From student loans to credit cards, credit instruments make life easier for everyone. They help you manage present-day problems through your future income. While they may help you get through necessary life limitations, you should only take out a loan that you are comfortable to pay back.
Sadly, there is more than $850 billion in outstanding student loan debt among borrowers age 40 and lower. If you fall into this category, it might be quite tricky to determine whether you should actually buy a new home while still paying down your student loan. Although managing to pay down both a mortgage and a student loan isn’t impossible, a lot of factors should be considered when making this decision.
Here is a guide to help make the decision easier:
Why Student Loans and Mortgages Might Not Co-Exist
Student loans might make it tough to attain the ideal credit score for getting a mortgage at a great rate, especially if you miss payments for the student loan.
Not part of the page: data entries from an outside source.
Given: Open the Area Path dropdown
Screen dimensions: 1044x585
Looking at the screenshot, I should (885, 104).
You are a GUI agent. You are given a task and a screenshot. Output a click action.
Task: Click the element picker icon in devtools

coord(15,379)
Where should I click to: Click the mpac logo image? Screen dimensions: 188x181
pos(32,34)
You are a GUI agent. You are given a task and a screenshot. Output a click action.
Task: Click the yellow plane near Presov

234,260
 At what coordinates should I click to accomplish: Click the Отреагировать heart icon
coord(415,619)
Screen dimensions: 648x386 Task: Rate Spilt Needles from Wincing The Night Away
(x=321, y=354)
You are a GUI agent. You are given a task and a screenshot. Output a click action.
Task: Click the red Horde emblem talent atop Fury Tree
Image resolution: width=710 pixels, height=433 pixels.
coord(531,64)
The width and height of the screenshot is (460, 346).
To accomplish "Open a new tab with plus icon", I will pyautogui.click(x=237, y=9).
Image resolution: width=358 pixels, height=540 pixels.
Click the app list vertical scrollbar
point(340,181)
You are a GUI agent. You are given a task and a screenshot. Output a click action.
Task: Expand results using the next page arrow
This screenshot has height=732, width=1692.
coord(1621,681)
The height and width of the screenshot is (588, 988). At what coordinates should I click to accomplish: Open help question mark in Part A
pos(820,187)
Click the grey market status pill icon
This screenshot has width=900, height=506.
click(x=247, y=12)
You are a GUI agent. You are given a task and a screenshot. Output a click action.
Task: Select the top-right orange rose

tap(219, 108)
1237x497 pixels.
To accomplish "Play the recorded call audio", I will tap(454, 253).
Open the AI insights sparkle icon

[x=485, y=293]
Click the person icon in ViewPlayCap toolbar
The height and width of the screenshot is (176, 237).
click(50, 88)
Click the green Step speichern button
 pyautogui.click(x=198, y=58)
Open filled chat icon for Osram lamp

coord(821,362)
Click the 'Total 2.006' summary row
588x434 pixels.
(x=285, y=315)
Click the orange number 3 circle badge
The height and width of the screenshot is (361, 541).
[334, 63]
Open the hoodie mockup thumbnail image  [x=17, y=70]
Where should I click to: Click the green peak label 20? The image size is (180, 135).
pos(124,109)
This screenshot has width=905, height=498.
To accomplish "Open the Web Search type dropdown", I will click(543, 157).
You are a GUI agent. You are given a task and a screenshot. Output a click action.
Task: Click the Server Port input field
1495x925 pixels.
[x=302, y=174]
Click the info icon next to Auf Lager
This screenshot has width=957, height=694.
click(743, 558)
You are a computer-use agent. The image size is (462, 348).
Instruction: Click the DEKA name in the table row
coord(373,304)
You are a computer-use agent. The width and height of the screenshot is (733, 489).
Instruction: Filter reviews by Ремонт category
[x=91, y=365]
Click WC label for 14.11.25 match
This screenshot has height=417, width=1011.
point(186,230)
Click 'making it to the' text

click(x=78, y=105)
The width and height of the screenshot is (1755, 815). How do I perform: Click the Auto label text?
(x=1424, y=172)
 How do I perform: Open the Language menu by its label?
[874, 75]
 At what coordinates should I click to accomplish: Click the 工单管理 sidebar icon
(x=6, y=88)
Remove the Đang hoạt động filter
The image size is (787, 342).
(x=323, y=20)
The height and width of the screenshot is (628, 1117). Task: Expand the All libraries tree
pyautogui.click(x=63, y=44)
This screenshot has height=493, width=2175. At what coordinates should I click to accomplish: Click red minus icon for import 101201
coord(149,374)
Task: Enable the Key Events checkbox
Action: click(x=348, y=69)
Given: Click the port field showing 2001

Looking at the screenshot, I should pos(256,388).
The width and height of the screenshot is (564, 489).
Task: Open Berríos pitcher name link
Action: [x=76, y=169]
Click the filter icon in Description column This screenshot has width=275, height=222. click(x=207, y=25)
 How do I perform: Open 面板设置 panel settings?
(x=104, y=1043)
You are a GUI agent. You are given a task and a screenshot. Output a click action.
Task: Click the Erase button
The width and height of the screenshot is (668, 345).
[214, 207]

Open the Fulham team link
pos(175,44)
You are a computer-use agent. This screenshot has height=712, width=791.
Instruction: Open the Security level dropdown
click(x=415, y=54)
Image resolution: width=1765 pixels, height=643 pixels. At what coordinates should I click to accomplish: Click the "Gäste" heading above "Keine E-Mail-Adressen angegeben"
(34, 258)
However, making payments on time will improve your score. On the other hand, having a great student loan debt increases your debt to income ratio.
While it might be easy to get a mortgage, the resulting debt to income ratio might be too high to get accepted for other loans in the future. Also, the fact that a good chunk of your income is going into paying down the student loan debt means that it might be tough to save up for a favorable down payment to get a mortgage at a fair rate. Lastly, trying to cater for the two loans simultaneously might mean having to forego certain financial aspects like saving up for retirement.
Start With Improving Your Credit Score
A great credit score will not only help you get loans at favorable interest rates, but it can also be a vital factor when it comes to applying for jobs and apartments in the future. Typically, lenders will look into your credit score to determine whether you are financially responsible enough to pay down the loan. As a result, you should work to improve it before even deciding to start saving for your home. You should:
- Make timely payments to your bills
- Manage your credit utilization ratio to less than 30%
- Improve your credit mix
- Keep old credit card accounts open to take advantage of your credit history
- Correct any mistakes on your credit report
Get Pre-Approved For a Mortgage
A mortgage pre-approval helps to determine the requirements that you need to meet to apply for a mortgage under your current situation. It can be wiser to get preapproved than to try applying with different lenders to no avail. Often, this trial and error approach can result in multiple hard inquiries in your account which can easily lead to a drop in your credit score.
Furthermore, multiple hard inquiries on your credit report might act as a red flag to some lenders as it shows that most lenders aren’t willing to work with you. You will need to provide information concerning your employment history, income level, current debt posture, and other documents that will be needed in the loan application process itself.
Alternatives To a 20% Down Payment
Most lenders will ask for a 20% down payment before they can even offer you a loan. Otherwise, you will have to use private mortgage insurance if you pay a lower amount. Luckily, you can take advantage of common down payment assistance programs to pay the loans.
Additionally, you can also take advantage of FHA loans that might allow you to pay as little as 3.5% down payments. If you served in the military, you could qualify for VA loans which are cheaper.
Mortgage and student loan debt will take a lifetime to pay off. As a result, only apply for a mortgage if you can manage both. The trick is to assess your current and future financial situation accordingly.